• **Aim**: In the entries below, rewrite the lines beginning with the line containing "Open the Git source control icon" and continuing through the end of the entries, replacing "screenshot" with "image" and keeping all other wording unchanged. Omit the pictures from your answer.

## begin Dataset extract

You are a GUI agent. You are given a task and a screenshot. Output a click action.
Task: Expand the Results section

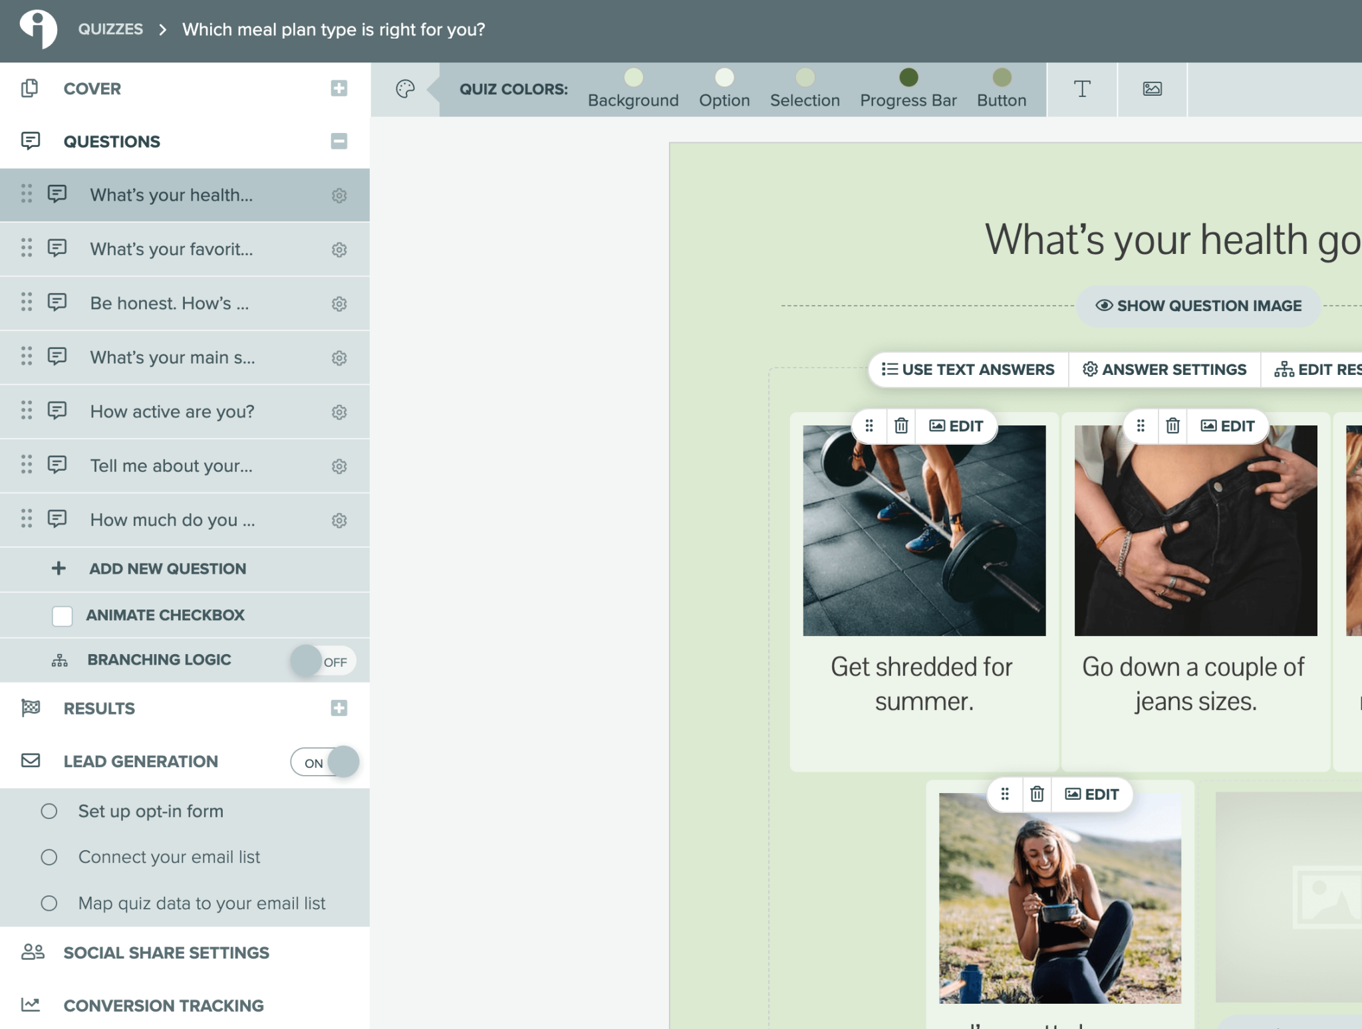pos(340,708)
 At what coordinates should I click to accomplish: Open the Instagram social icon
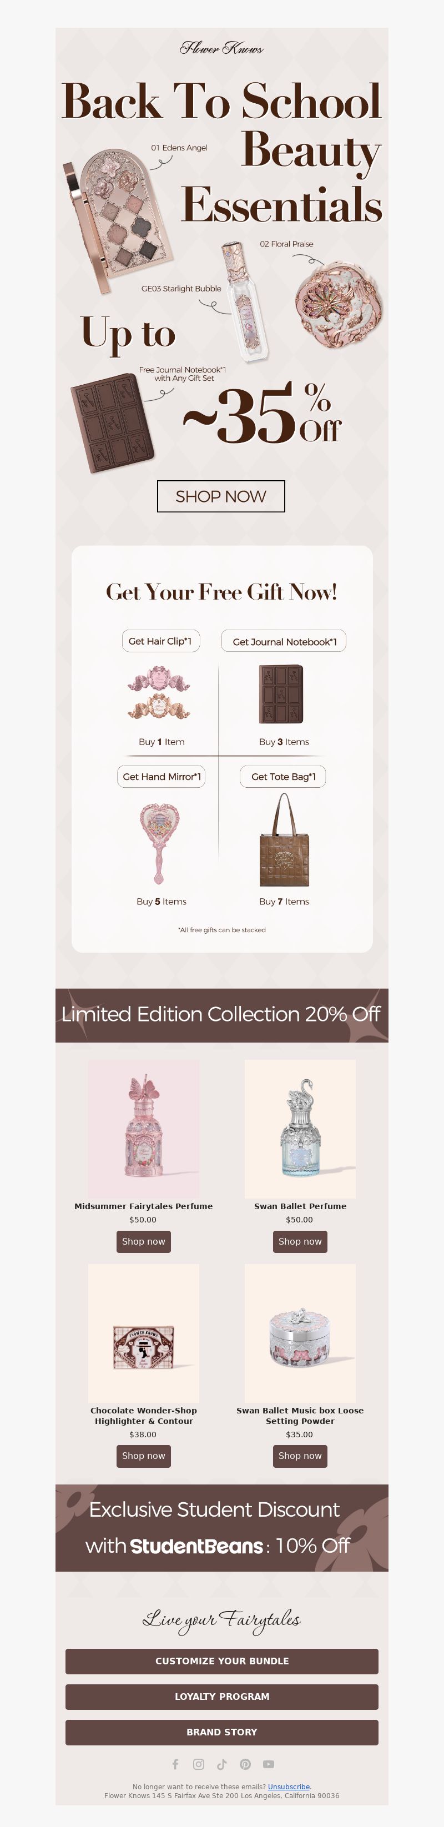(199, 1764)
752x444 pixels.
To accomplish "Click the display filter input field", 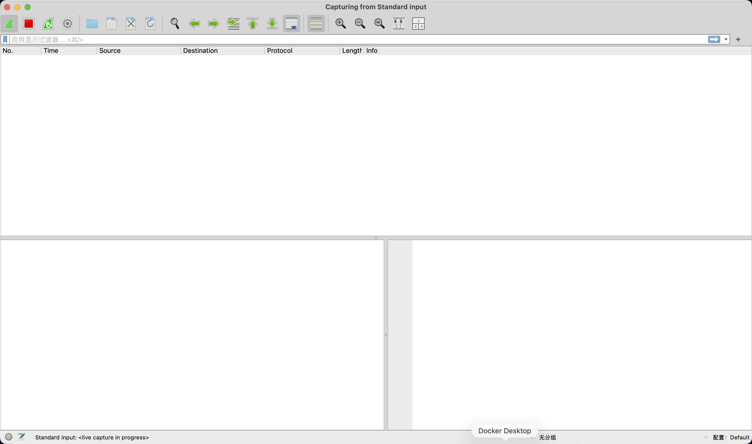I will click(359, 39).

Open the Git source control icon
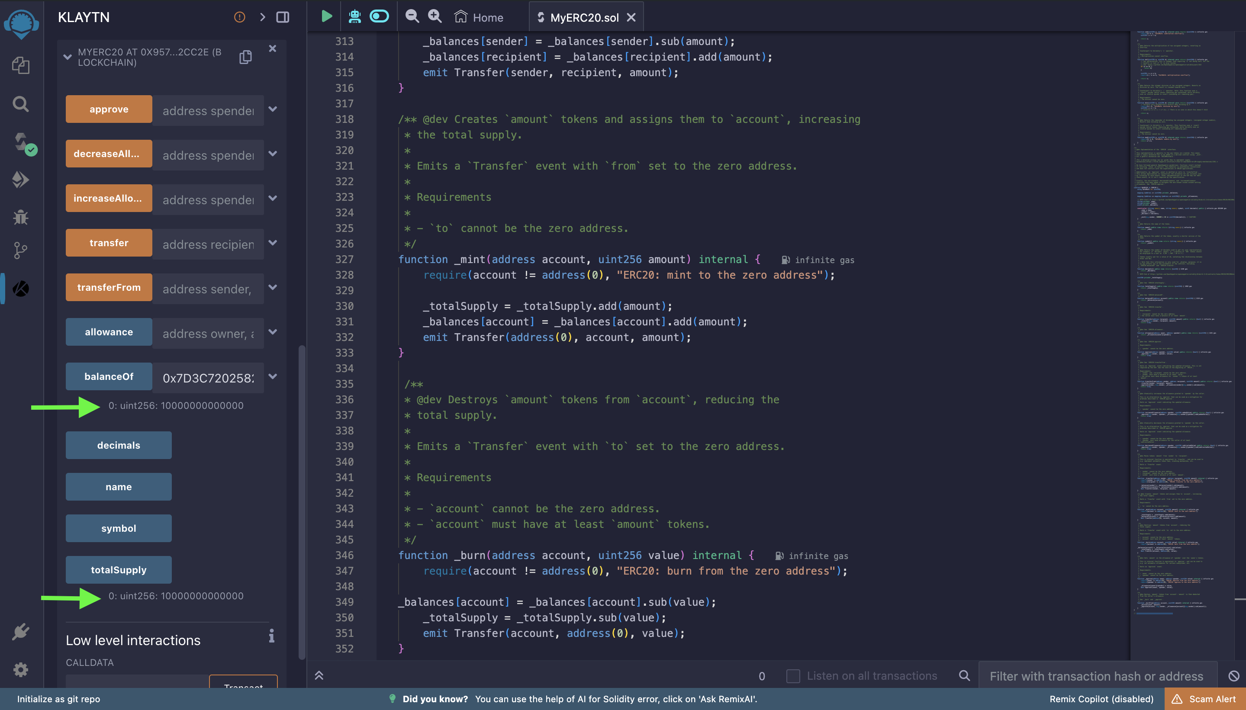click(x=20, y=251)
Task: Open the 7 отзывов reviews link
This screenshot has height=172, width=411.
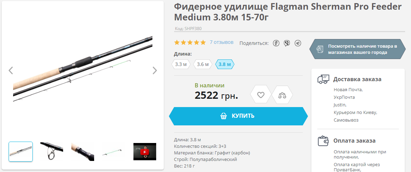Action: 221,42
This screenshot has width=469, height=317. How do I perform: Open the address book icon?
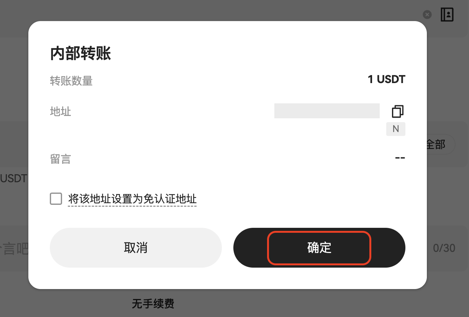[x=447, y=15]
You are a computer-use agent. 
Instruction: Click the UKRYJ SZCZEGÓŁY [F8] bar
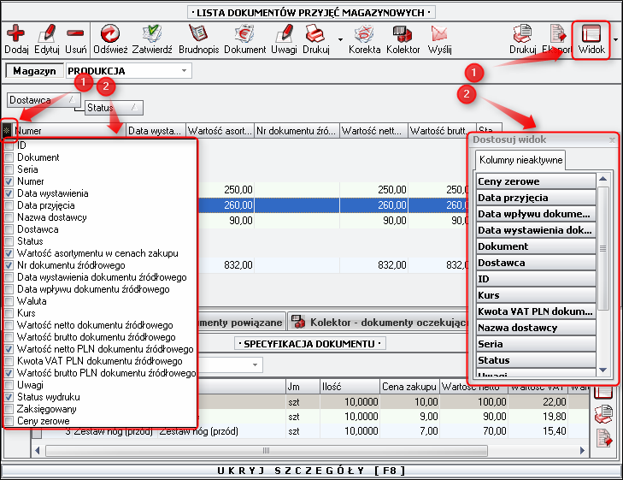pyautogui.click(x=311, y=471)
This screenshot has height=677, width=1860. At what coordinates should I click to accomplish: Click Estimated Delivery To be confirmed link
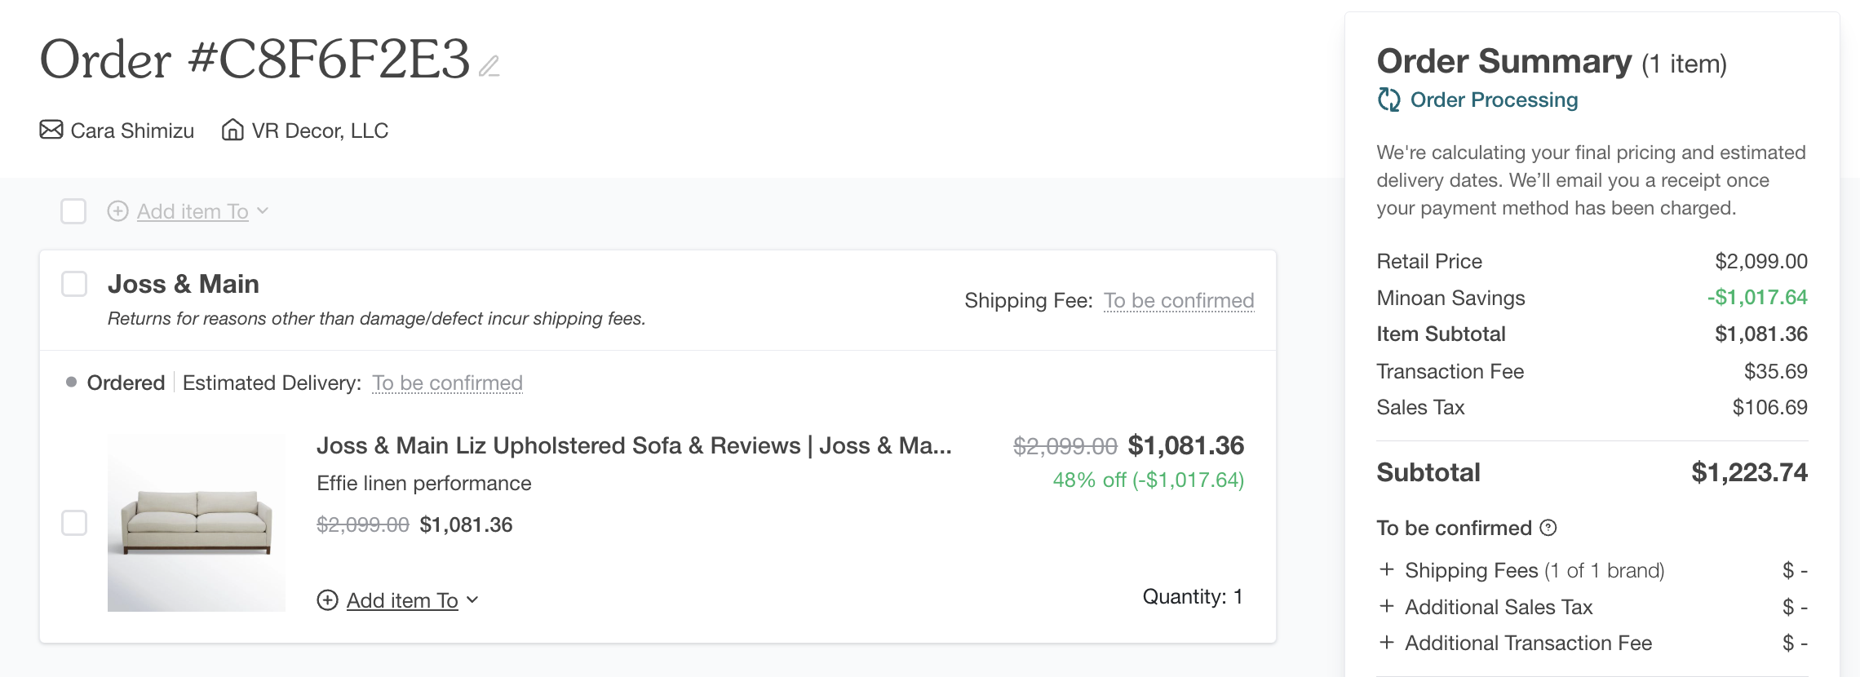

## end Dataset extract

• **Answer in full**:
Open the Git source control icon
click(x=20, y=251)
Task: Open the 7 отзывов reviews link
This image has height=172, width=411.
Action: 221,42
This image has width=469, height=317. How do I perform: Open the address book icon?
[x=447, y=15]
You are a computer-use agent. 
Instruction: Click the UKRYJ SZCZEGÓŁY [F8] bar
pyautogui.click(x=311, y=471)
This image has height=677, width=1860. At what coordinates should I click to accomplish: Click Estimated Delivery To be confirmed link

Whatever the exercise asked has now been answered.